### Excerpted passage
-.-.-

3. Aggressively harvest capital losses. Selling an investment that has lost money might be hard psychologically…but it can be great for tax planning. Not only can these capital losses be used to offset potentially taxable capital gains, up to $3,000 of the losses generated can be used to offset ordinary taxable income.

What’s more, additional losses can be “carried forward” and used to offset taxable income in future years. Think of the harvesting of money-losing investments as a way to create a tax asset that you can cash in to lower a future tax bill.

If you don’t want to sell an investment that has lost money because you expect it to rebound, consider selling it anyway and replacing it with a similar investment. If you want to repurchase precisely the same investment, you’ll have to wait more than 30 days to do so, otherwise the IRS’s “wash sale rule” will prevent you from claiming the loss on your taxes.

Two points worth noting: You can harvest tax losses only by selling declined assets held in taxable accounts, not assets in tax-advantaged retirement accounts…and tax loss carryovers cannot be left to your estate or heirs, though a surviving spouse typically can use these carryovers on the couple’s final joint tax return.

4. Generate a small amount of earned income in retirement, then put that money in an IRA. As of 2020, the age limits that once prohibited people over age 70½ from making IRA contributions were eliminated. Unfortunately, most retirees still can’t take advantage—no one can contribute more to an IRA than he and/or his spouse earned during that year, and most retirees have no earned income.

Consider this an additional incentive to take a part-time job or do some consulting work in retirement. Set a modest goal of earning $7,500 per year—$15,000 if married—so you can max out your annual IRA contributions. You could opt for a traditional IRA and not pay any taxes on the income in the year you earn it…or choose a Roth IRA to create a pool of savings that you can dip into five or more years down the road without generating income taxes. But if you’re collecting Social Security benefits and are under the full retirement age, watch the earnings limit—$21,240 in 2023 (with a higher limit if you reach full retirement age in 2023).

5. “Bunch” charitable gifts and other tax deductions. If you make charitable contributions each year, consider making larger contributions once every few years—the tax benefits might be significantly greater even if the total amount you donate is exactly the same.

It’s generally possible to deduct charitable gifts only if you itemize your taxes rather than take the standard deduction…and it makes sense to itemize only if your itemized deductions exceed the standard deduction, which in 2023 is $27,700 for couples filing jointly and $13,850 for single ­filers under age 65 and not blind. If you make substantial annual charitable gifts but often end up taking the standard deduction anyway and/or you itemize but your itemized deductions are barely above the current standard deduction, then your donations are creating few if any tax benefits for you.

-.-.-

### Study material
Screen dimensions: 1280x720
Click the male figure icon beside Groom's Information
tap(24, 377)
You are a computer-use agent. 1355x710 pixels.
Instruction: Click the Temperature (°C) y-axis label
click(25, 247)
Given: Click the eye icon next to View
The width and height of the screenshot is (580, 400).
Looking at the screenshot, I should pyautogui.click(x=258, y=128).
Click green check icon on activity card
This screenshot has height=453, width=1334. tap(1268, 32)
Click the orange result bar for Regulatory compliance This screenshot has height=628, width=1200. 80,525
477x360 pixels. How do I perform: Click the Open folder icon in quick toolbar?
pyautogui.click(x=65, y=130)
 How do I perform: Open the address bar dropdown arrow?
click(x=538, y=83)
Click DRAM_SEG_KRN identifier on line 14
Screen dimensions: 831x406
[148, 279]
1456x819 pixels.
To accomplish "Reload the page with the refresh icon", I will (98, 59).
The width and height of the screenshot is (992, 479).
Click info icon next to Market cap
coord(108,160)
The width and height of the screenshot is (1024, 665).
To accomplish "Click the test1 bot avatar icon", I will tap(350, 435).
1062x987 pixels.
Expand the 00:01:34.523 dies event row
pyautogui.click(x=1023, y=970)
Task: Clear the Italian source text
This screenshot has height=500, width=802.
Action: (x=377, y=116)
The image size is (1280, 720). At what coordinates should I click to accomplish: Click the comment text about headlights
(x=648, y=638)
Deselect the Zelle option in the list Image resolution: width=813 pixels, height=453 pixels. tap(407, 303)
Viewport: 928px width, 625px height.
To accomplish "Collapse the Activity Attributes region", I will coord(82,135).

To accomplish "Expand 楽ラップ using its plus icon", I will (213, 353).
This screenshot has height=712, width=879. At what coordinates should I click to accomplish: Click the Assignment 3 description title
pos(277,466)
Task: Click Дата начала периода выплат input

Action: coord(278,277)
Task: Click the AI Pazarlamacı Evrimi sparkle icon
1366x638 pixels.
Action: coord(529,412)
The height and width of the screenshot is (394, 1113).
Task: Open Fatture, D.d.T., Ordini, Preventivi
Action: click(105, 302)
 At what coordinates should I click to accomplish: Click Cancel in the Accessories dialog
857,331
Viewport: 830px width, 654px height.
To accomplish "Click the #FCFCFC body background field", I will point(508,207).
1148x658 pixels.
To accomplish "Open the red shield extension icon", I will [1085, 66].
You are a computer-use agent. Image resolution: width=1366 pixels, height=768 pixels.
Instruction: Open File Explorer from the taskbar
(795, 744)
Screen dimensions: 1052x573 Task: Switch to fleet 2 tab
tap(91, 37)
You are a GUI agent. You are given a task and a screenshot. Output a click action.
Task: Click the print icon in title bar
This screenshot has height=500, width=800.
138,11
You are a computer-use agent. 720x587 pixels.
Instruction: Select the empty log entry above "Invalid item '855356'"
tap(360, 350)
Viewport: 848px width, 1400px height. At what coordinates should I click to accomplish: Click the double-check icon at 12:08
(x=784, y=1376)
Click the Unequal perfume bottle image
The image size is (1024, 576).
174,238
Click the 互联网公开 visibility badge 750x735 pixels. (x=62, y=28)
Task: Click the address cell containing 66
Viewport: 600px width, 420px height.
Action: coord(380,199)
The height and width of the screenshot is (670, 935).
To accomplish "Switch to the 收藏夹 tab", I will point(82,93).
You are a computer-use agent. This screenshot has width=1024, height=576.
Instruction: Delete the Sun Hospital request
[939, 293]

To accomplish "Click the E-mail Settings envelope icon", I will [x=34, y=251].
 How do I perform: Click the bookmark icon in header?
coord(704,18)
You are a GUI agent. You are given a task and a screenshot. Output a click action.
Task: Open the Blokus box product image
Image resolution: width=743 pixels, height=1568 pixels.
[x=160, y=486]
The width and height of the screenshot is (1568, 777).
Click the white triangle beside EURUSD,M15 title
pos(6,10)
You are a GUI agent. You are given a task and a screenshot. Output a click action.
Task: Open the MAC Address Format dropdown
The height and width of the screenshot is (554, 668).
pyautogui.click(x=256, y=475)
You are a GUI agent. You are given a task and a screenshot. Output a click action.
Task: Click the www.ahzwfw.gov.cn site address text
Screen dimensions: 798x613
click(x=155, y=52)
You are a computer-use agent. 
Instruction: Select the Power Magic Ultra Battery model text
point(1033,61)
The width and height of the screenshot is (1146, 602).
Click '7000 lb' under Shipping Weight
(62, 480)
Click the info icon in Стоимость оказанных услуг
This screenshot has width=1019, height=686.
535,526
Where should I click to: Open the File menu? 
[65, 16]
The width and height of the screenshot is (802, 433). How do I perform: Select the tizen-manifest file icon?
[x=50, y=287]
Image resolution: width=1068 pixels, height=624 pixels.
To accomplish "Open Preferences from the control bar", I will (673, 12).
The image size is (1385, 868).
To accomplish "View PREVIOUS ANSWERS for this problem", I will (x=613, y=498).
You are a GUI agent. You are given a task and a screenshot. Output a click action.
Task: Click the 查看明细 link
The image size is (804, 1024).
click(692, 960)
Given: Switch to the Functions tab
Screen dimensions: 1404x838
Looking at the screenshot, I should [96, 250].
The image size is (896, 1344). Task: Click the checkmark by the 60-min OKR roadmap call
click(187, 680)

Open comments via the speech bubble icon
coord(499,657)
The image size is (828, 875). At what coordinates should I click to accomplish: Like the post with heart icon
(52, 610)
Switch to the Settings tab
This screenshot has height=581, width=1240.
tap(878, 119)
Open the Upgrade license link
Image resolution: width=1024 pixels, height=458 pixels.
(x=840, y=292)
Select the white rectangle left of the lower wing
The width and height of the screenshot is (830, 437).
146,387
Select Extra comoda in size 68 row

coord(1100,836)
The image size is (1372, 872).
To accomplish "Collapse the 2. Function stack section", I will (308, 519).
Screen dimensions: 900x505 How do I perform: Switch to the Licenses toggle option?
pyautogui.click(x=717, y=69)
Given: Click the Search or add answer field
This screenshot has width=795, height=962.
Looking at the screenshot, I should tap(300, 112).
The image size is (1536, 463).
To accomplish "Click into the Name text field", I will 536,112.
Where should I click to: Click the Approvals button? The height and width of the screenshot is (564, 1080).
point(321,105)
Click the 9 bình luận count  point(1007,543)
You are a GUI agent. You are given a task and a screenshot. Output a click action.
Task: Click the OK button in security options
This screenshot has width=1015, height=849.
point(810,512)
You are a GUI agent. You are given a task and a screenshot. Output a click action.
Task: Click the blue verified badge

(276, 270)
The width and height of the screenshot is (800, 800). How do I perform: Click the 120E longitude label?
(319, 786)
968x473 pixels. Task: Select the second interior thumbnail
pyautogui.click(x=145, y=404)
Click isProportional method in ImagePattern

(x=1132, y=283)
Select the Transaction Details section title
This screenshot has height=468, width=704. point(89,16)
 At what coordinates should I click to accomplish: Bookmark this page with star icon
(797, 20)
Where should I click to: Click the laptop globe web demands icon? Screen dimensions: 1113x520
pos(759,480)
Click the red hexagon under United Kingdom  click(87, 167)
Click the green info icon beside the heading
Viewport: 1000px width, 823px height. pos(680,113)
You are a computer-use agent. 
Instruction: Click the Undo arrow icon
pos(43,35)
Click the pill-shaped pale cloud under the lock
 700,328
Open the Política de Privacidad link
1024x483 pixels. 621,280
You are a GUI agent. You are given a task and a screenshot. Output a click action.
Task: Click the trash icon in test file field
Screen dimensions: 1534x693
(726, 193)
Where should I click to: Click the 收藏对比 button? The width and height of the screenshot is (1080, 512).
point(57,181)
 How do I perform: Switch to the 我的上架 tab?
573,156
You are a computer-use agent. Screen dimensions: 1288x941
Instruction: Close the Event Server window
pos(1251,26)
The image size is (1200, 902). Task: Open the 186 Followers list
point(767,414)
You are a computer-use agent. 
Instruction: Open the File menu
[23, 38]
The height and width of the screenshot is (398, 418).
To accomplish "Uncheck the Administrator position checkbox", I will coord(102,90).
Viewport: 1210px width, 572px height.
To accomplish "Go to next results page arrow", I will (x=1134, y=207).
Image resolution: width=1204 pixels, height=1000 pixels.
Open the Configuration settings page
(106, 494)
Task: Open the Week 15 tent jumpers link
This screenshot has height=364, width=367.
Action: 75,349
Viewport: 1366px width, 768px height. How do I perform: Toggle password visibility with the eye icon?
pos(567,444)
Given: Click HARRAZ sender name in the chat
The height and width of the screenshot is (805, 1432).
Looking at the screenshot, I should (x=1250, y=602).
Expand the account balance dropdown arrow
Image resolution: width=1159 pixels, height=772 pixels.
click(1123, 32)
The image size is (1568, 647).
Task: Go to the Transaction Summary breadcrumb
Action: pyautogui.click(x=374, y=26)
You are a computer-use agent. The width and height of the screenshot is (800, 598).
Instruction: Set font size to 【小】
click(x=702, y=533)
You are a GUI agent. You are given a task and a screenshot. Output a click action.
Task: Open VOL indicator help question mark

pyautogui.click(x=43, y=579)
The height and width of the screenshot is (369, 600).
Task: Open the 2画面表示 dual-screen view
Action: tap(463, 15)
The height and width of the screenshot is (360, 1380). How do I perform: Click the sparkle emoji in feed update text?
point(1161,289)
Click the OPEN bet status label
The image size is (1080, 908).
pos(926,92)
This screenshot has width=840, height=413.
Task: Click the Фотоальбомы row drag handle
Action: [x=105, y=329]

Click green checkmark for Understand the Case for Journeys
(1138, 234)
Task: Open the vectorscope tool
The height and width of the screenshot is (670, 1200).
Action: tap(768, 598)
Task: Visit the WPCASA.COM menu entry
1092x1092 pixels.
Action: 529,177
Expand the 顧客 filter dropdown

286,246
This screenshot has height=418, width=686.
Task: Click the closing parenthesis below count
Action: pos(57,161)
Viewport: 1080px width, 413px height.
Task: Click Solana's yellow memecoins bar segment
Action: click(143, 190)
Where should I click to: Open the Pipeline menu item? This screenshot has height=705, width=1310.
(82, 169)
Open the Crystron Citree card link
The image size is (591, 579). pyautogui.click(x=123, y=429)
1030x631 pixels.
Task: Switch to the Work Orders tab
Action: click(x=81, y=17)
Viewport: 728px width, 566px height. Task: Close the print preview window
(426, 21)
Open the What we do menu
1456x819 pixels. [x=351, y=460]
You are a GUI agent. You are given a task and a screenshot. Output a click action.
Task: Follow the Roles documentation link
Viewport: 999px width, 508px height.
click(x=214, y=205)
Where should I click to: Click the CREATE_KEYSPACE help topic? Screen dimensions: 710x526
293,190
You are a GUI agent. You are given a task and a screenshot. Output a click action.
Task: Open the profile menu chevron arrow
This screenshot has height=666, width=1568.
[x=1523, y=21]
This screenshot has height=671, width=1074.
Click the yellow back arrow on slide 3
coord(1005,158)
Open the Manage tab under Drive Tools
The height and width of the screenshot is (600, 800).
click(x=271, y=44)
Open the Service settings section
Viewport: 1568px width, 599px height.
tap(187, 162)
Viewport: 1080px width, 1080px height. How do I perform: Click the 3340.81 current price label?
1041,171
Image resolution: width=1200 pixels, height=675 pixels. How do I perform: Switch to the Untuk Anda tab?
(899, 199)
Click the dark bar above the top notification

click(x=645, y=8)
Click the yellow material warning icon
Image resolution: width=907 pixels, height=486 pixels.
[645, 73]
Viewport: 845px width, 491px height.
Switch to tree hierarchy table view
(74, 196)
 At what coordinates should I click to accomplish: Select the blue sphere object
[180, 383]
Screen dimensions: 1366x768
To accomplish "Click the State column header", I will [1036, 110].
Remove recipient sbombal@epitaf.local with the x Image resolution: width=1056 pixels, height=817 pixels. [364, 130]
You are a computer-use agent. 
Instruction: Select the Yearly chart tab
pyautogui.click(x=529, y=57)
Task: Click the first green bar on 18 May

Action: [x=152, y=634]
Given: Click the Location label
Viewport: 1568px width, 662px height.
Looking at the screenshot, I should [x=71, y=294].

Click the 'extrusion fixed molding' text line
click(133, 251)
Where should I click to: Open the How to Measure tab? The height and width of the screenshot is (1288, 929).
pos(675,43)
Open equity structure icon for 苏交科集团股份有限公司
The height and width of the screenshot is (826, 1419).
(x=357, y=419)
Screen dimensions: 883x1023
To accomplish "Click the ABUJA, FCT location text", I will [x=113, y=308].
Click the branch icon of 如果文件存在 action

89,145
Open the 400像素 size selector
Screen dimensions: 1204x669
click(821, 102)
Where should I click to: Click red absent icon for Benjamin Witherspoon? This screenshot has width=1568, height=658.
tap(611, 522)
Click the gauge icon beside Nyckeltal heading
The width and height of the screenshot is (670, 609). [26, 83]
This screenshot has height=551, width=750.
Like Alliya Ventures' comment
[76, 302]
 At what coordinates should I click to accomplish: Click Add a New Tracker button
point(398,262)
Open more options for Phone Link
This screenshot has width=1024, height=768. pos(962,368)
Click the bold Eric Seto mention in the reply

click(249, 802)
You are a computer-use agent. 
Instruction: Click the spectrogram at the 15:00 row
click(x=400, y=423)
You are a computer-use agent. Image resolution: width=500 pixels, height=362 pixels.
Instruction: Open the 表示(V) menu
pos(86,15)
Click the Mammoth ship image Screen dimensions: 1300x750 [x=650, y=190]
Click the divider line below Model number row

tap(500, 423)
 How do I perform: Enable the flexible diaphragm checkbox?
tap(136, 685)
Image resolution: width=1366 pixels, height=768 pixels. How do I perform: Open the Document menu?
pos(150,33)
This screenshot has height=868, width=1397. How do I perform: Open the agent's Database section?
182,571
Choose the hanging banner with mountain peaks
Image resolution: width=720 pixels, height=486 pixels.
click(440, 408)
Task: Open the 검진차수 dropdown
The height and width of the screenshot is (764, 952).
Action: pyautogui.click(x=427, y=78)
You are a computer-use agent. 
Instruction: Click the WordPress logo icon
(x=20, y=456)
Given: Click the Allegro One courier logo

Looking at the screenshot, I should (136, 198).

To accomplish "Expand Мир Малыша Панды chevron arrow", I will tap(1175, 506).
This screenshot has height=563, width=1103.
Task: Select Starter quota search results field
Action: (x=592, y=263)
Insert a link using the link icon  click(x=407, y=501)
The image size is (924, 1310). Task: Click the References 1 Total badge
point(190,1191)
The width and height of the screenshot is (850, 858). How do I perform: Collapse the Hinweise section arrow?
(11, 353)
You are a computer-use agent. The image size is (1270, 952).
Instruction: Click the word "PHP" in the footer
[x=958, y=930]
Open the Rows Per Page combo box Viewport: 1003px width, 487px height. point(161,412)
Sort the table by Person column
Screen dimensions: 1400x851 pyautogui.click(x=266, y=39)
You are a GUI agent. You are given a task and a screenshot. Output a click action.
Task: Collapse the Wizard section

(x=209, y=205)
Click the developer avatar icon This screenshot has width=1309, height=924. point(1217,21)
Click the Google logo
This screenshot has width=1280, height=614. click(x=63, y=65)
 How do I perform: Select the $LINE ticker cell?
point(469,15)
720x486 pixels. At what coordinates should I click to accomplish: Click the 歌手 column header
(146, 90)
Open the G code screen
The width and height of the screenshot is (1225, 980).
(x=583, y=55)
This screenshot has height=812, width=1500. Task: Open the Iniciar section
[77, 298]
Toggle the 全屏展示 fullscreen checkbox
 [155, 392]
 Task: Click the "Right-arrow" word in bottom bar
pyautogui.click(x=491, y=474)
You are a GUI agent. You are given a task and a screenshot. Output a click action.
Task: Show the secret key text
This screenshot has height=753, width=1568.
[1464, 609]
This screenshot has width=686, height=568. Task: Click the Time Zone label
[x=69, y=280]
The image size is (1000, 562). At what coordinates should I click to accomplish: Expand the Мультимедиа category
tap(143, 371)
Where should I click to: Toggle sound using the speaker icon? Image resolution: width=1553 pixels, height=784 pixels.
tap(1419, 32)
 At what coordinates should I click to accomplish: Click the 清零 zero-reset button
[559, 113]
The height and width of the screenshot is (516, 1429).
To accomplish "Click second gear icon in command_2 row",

-.-.-

### Task statement
Copy the tax-planning passage word for word, from "3. Aggressively harvest" up to and including "future tax bill.".

### Output of the exercise
3. Aggressively harvest capital losses. Selling an investment that has lost money might be hard psychologically…but it can be great for tax planning. Not only can these capital losses be used to offset potentially taxable capital gains, up to $3,000 of the losses generated can be used to offset ordinary taxable income.

What’s more, additional losses can be “carried forward” and used to offset taxable income in future years. Think of the harvesting of money-losing investments as a way to create a tax asset that you can cash in to lower a future tax bill.